Reading XML Content as a Source can sometimes be a challenge for ETL types of tools. There are various reasons, but the most common issue is that XML documents can optionally contain line feed characters (typically hex 0D0A) to make them look “pretty” when opened in common editors. These carriage return and line feed characters are ignored by XML processors, but typically are respected by default flat file ETL tooling.
Fortunately, with the increased popularity of XML as a source, these problems no longer exist. Most ETL tools by this time should have a way of reading XML files from disk, or directly (from message queues, etc.) so that this is not a problem.
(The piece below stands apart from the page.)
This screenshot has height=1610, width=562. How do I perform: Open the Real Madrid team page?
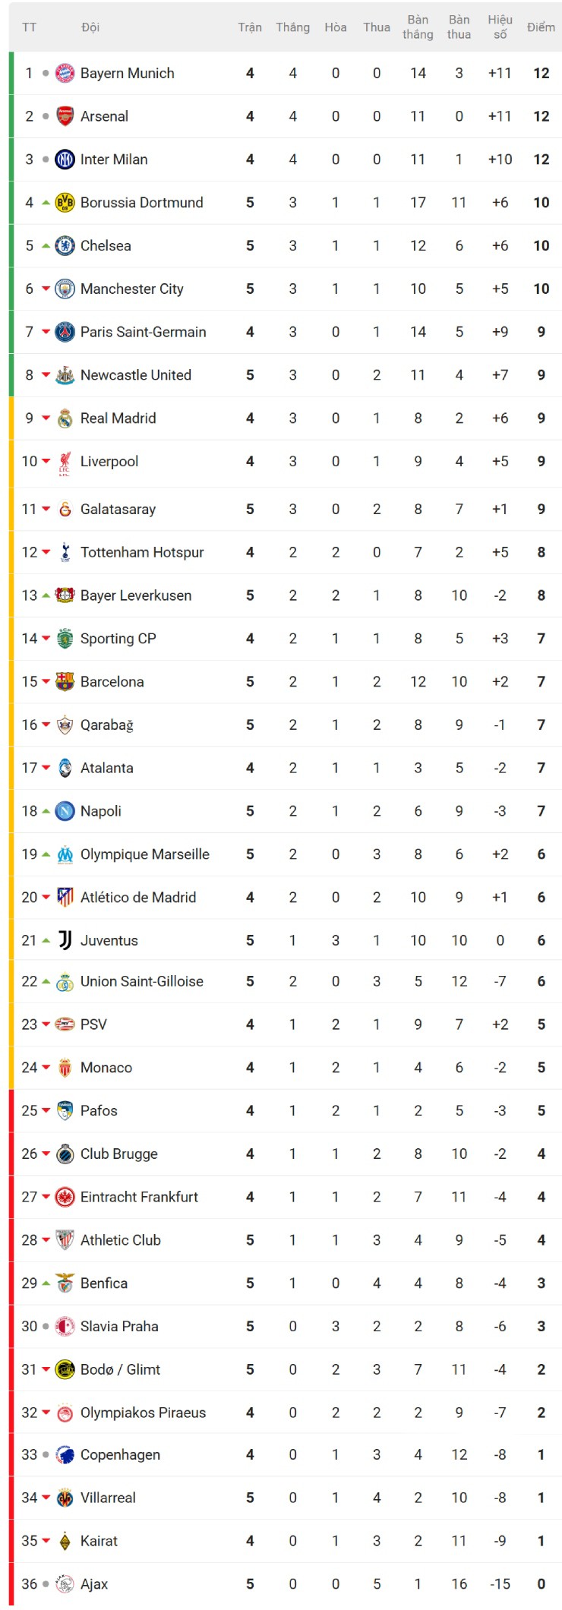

DataStage in particular has a variety of techniques that can be used to read XML. Which one you choose will depend largely on which type of DataStage you are using and whether you want to read in a single document or a long list of them in a subdirectory. The most common methods I’ve seen for reading in XML in DataStage are:
Folder Stage. For Server Jobs, this is the easiest. The Folder Stage looks for a document or documents on disk based on a subdirectory entry and a wildcard argument for a filename. Both can be parameterized. Look for a built-in Table Definition called Folder that contains the two columns returned by the Stage… FileName and Record. FileName returns the actual and optionally fully qualified filename for the document, and Record contains the entire contents of the file….all of its tags, characters, line feeds, etc. Everything. This is then handed as a unit to the XMLInput Stage where the elements and attributes are deciphered. If the documents are really large, it may simply be better to send only the filename, and ask the XMLInput Stage to do the actual I/O.
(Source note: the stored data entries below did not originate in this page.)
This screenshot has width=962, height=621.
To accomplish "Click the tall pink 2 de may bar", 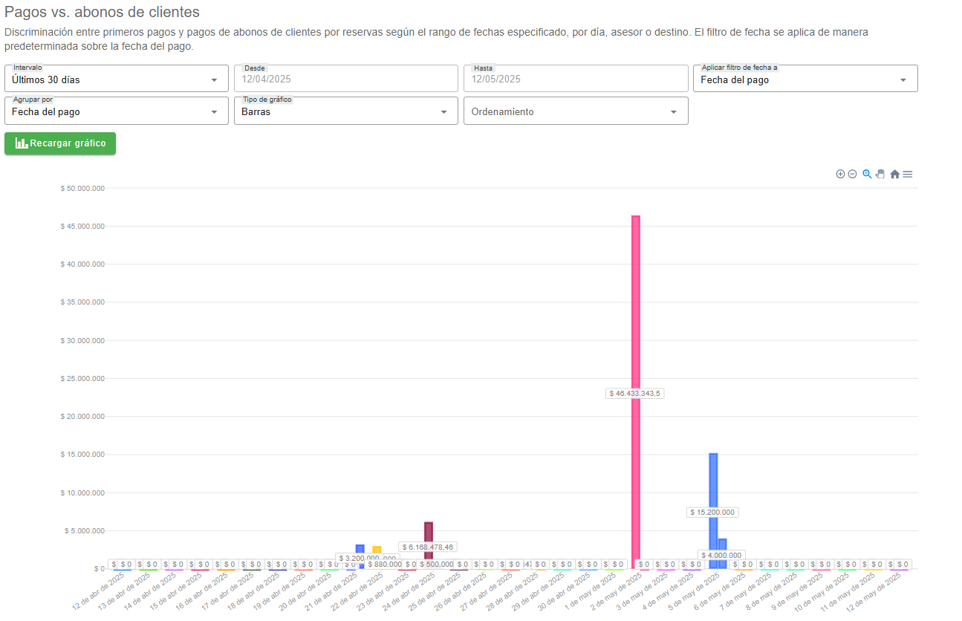I will pos(636,312).
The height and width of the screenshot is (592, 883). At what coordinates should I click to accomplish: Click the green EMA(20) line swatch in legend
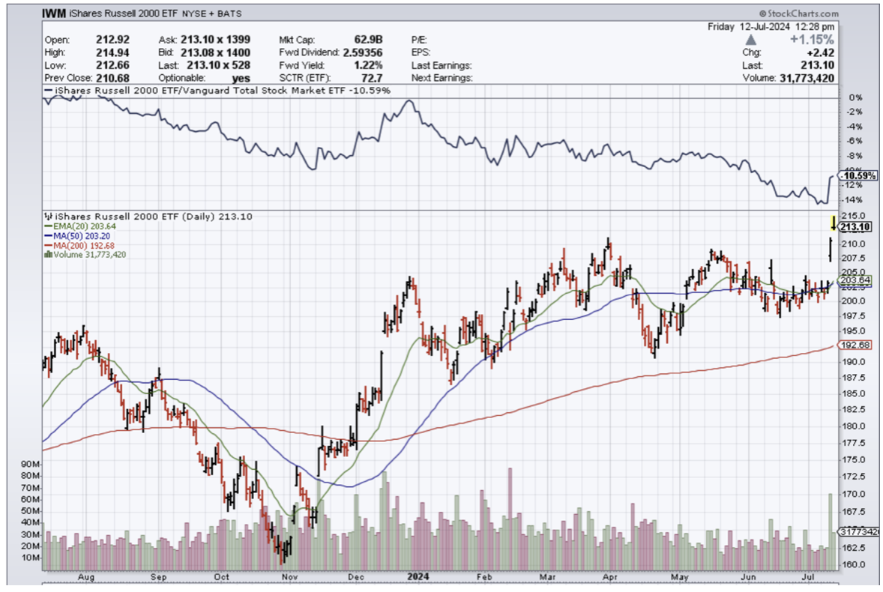click(x=49, y=226)
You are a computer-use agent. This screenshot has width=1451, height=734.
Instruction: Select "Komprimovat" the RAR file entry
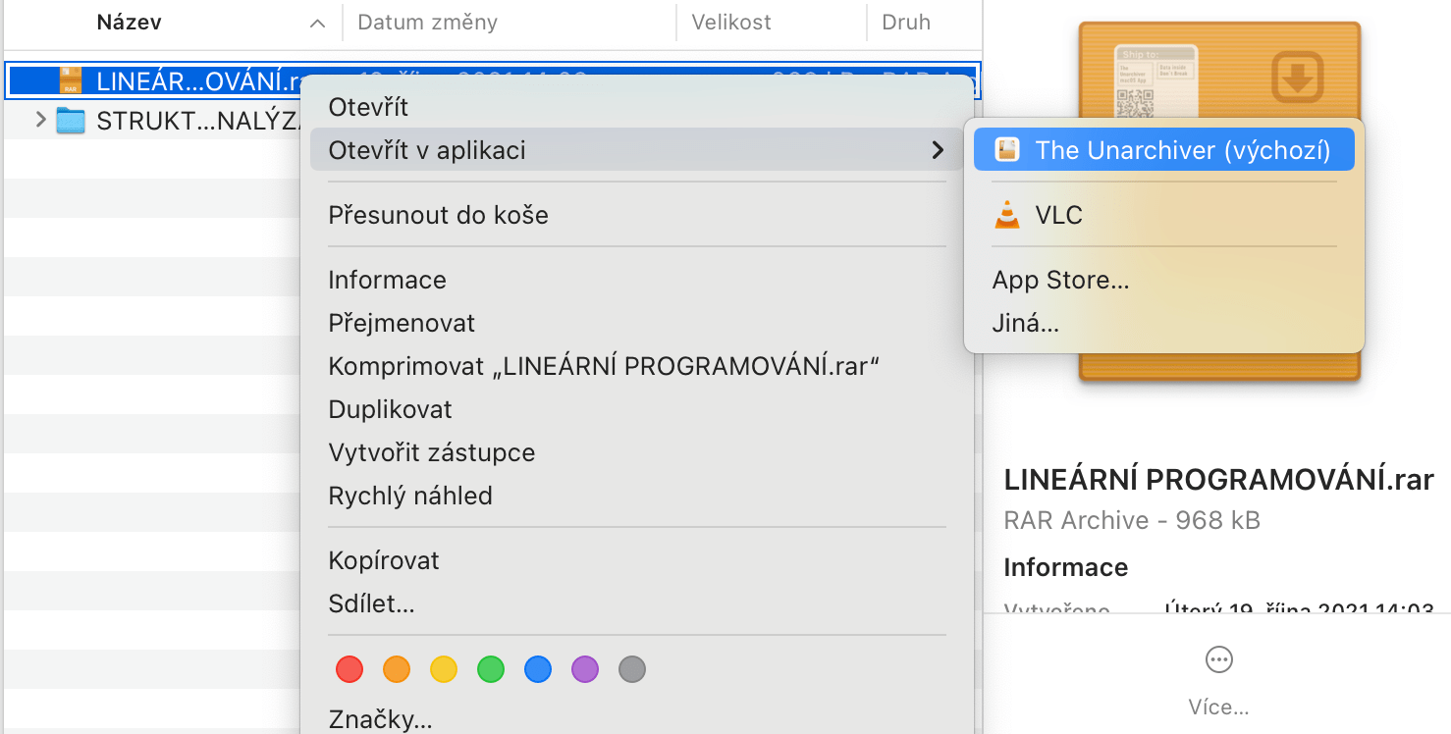pos(603,367)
External Source Stage. I’ve found this Stage to be the easiest to use for Enterprise Edition (EE) Jobs. It easily allows me to issue an “ls” command for a particular subdirectory, and then send the resulting list to a waiting XMLInput Stage downstream. The Specific Program property contains the string “ls #xmlSubDirectory#*.xml | sort” (without the quotes), and of course could do other things like filter the list via grep. I place the results into a column on the Output link called resultingFileNames, with a varchar datatype and length of 200.
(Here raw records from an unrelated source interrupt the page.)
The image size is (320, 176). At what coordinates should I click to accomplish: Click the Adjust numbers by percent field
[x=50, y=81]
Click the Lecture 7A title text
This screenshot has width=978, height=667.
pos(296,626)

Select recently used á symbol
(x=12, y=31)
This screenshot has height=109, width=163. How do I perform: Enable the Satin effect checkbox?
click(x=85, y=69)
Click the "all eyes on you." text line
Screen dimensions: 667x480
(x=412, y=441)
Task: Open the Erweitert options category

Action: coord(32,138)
Update:This technique was also recently documented in the XML Stage Redbook, section 7.1.2, page 152. The redbook can be found at the following link:
MQSeries Stage. In this case I’m reading the XML Content from an MQ Series message queue. It’s just a “chunk” of character bytes as far as MQ and DataStage are concerned. The chunk received is then sent into XMLInput. This can be limiting because MQSeries has it’s own 100M limit on message size, although this can be alleviated with various MQSeries techniques like Segmentation.